@skieurope : The highrises at Penn are surprisingly popular. Believe it or not, three of my kid’s friends actually chose to live together in one of the highrises for three years, and two of them stayed there a fourth year. Do I respect them for it? No.
@gibby and others: There is abundant, relatively cheap, and high quality off campus housing within a few blocks of the Penn campus, some of it closer to the center of the campus than many of the Penn dorms. There are a number of buildings that were developed in the past decade by private developers specifically as student housing, except with all mod cons. Penn students are not commuters, and living “off campus” does not impair their participation in on campus life.

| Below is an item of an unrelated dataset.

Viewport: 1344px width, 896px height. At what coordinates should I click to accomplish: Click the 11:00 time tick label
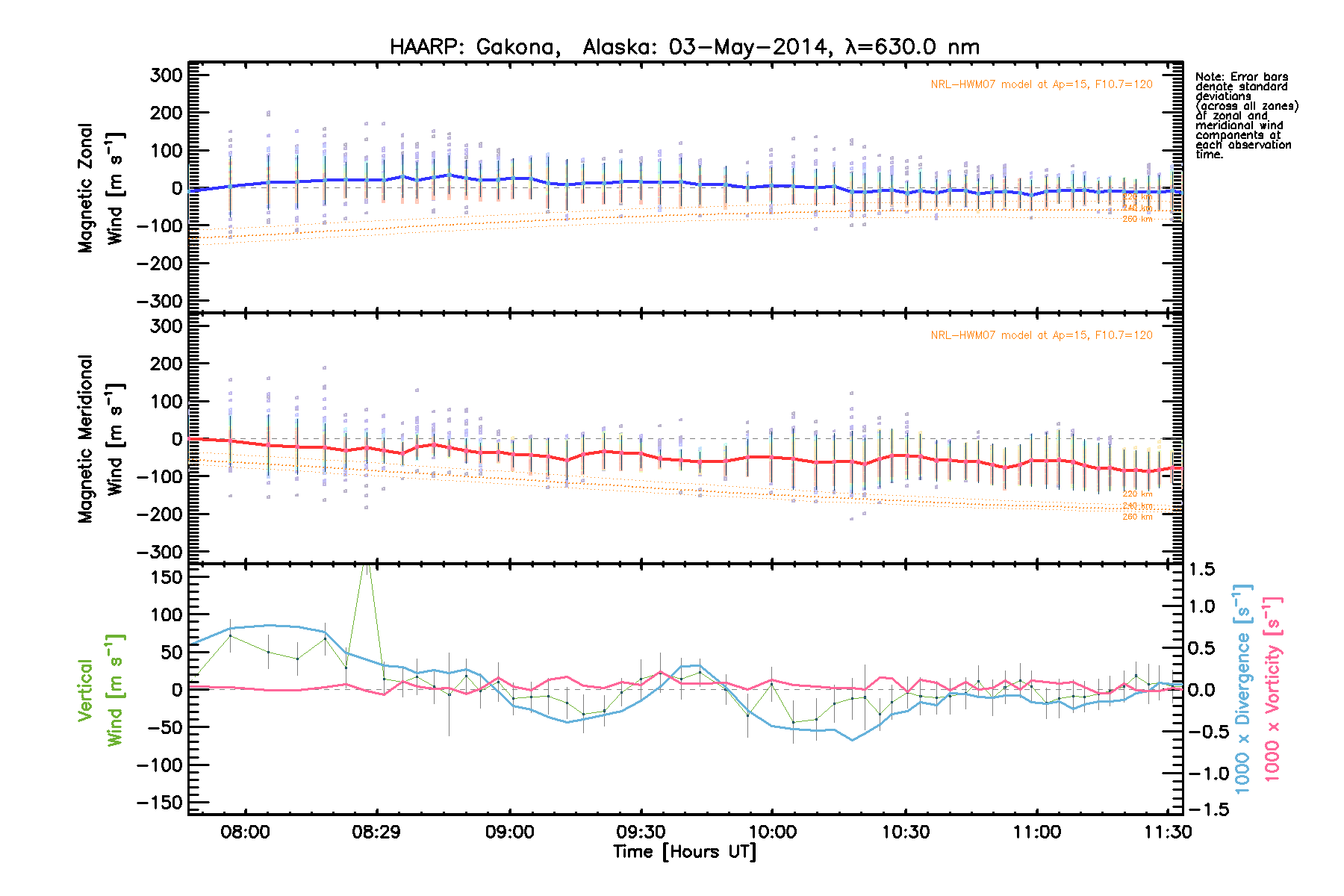pos(1036,832)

I went to a college like Harvard, where almost everyone lived on campus for four years. (Everyone, that is, except my wife, who hated the on campus housing and moved off campus as a sophomore.) I loved that. I thought that was the best way for a college to be. My kids went to a college where, as at Penn, about 50% of undergraduates live off campus but within a mile or so of the main campus. They moved off campus as sophomores, and were happy as clams. They had much more, nicer, and more private, space, at lower cost, and they had a lot more control over their environment. Their lives remained completely centered on the campus. They couldn’t imagine why anyone would want to live in a student dorm for four years; they hear about Harvard’s house system and think “That sounds awful.”
I am not arguing that Penn’s housing system is better than Harvard’s. I think Harvard’s is pretty sweet. But the actual students who go to Penn do not likely envy Harvard students’ housing arrangements.